The comprehensive spatial structure index CSSI considers the composite value of four different dimensions (M, U, W, and C) of the stand, providing a straightforward basis for comprehensively evaluating the quality of stand spatial structure. Our study’s results showed that nitrogen addition treatments optimize the stand spatial structure, which align with the effects presented in Hu et al. [38]. This may provide additional evidence that the size of the tree plays a significant role in its growth. Specifically, the larger the tree’s diameter, the more vigorous and competitive it is, resulting in a higher CSSI. Actually, the data from 20 plots indicate a significant positive linear relationship between CSSI and the stand square average diameter (R² = 0.4752, p = 0.0008, Figure 4 right).

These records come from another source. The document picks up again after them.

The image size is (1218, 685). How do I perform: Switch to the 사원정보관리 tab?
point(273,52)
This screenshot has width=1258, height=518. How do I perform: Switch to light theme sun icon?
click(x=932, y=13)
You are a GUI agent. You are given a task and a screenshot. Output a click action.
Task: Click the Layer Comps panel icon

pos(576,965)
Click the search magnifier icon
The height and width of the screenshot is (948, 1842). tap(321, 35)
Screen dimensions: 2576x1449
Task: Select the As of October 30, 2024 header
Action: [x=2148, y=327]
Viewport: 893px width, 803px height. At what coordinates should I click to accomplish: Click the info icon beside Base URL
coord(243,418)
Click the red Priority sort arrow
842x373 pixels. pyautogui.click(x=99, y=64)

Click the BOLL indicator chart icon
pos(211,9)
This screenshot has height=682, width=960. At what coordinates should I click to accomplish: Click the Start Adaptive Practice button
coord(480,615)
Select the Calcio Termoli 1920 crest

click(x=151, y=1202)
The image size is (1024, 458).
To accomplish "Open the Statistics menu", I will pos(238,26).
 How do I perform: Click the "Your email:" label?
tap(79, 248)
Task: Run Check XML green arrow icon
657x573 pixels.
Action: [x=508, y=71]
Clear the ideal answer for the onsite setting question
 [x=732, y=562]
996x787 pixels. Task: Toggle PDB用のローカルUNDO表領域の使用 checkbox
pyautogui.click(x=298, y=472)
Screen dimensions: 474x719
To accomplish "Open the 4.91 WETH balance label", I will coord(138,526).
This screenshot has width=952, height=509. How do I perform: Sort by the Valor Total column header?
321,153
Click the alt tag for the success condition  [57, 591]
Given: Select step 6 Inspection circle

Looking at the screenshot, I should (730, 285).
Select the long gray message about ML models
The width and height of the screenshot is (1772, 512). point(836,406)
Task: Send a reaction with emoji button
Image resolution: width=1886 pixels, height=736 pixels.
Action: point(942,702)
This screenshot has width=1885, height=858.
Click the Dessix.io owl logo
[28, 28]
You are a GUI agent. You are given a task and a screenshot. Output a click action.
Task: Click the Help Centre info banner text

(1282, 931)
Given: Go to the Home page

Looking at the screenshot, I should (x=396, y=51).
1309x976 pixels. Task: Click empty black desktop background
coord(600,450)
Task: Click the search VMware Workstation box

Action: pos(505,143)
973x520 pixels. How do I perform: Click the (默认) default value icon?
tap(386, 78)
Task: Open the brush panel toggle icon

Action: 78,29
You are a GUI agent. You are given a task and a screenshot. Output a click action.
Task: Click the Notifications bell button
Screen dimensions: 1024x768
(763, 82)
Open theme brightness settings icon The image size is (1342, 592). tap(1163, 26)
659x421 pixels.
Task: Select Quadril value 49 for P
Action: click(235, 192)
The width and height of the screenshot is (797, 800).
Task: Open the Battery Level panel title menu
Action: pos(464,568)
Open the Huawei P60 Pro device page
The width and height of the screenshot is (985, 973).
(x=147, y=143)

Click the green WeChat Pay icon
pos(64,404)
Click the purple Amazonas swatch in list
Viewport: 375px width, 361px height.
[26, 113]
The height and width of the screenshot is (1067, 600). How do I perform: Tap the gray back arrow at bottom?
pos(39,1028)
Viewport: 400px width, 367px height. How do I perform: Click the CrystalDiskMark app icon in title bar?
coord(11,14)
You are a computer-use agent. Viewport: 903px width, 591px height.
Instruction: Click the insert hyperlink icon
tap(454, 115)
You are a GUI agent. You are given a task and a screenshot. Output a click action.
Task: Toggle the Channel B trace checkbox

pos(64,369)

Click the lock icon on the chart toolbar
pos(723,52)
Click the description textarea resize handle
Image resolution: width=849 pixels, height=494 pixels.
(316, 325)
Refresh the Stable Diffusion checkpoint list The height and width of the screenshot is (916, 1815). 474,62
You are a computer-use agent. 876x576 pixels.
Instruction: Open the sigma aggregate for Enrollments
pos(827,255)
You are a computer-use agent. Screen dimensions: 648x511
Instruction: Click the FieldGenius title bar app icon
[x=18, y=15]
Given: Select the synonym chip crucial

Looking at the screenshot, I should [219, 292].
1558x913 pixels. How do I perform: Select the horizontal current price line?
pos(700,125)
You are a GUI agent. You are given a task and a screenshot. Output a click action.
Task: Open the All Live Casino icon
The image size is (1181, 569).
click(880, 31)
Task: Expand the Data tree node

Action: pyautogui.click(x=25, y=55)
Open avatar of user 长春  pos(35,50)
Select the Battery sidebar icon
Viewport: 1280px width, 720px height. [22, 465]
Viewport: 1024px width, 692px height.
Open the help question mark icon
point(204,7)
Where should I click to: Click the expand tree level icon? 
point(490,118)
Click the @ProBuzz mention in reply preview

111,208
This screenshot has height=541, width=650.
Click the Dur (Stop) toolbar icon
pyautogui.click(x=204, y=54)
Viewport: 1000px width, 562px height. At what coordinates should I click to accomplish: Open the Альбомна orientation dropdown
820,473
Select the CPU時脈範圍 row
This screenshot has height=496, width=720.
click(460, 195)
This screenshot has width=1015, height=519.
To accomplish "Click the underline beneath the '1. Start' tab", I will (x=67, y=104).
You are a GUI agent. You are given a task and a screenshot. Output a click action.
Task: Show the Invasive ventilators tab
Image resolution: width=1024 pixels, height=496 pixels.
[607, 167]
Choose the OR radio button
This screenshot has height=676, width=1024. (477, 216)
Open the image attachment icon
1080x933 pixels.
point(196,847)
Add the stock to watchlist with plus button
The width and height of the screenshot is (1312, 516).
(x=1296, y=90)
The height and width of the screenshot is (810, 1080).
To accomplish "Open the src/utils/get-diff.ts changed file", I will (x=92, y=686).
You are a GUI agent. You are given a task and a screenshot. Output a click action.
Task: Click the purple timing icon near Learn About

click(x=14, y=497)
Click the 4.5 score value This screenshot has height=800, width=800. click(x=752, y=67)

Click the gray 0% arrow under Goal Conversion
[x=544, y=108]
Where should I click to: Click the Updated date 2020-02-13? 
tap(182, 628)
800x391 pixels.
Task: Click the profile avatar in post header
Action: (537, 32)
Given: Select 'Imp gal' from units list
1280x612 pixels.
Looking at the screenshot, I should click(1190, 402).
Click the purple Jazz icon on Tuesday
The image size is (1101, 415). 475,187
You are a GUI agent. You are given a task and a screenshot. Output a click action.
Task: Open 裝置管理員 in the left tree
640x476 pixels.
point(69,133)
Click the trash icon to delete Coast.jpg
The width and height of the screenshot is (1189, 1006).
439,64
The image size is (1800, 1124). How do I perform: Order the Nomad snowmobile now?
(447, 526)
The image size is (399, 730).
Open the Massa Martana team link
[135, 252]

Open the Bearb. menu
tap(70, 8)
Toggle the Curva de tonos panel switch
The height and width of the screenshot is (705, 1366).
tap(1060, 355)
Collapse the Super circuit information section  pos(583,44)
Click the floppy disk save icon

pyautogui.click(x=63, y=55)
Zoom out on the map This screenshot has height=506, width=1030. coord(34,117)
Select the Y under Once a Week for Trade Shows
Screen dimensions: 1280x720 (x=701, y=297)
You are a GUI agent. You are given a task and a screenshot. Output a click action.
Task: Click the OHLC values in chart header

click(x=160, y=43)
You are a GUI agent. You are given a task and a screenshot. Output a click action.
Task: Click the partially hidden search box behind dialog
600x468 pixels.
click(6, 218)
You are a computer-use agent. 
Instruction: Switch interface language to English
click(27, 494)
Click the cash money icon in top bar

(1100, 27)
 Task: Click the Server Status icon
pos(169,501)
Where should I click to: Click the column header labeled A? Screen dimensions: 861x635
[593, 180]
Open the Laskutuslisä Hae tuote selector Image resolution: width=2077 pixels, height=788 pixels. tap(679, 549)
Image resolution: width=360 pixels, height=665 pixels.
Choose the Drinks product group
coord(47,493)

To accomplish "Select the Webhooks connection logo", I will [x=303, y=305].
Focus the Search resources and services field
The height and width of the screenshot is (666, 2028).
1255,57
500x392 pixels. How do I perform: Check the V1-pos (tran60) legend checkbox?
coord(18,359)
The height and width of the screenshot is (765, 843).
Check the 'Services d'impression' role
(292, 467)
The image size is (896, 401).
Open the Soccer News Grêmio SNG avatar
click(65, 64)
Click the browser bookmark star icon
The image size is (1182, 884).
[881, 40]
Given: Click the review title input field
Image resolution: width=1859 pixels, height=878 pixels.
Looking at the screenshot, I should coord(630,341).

Studies have shown that the number of competing trees based on Euclidean distances can vary [61,62]. This study utilizes a four-neighbor method to calculate the spatial structure indices of trees, and further research is needed to determine the impact of their number on the rules affecting the spatial structure indices of trees and to establish the optimal number. Moreover, Li et al. found that nitrogen addition methods (CN and UN) have a significant effect on the fine root biomass of plot trees in the same platform [41]. However, the differences of stand spatial structure indices between CN and UN was not found in this study, possibly because changes in stand spatial structure require a longer time to manifest. Therefore, the long-term impacts of different nitrogen addition treatments on stand spatial structure and other characteristic indices require longer-term plot data collection to obtain a more stable response pattern of stand spatial structure to nitrogen deposition, which will provide guidance and basis for the management of deciduous mixed forests in the north–south climatic transition zone of the Dabie Mountains.

5. Conclusions

This study used the canopy simulation nitrogen deposition field experimental platform to investigate the impact of different nitrogen addition treatments on the stand spatial structure. Compared with the control plot, canopy or understory addition of low or high levels of nitrogen (CN25, CN50, UN25, and UN50) optimized the stand spatial structure of experimental plots to some extent, promoted the growth of large-diameter trees, and reduced the number of plot renewals. However, due to the data collection interval of only 5 years for the simulated nitrogen deposition plots, the differences in the impact of nitrogen addition methods or intensities on stand spatial structure were not significant, necessitating further follow-up studies. The research results can elucidate the potential significance of nitrogen addition on the structural diversity of stands, further enriching the long-term response of China’s forest ecosystems to nitrogen deposition.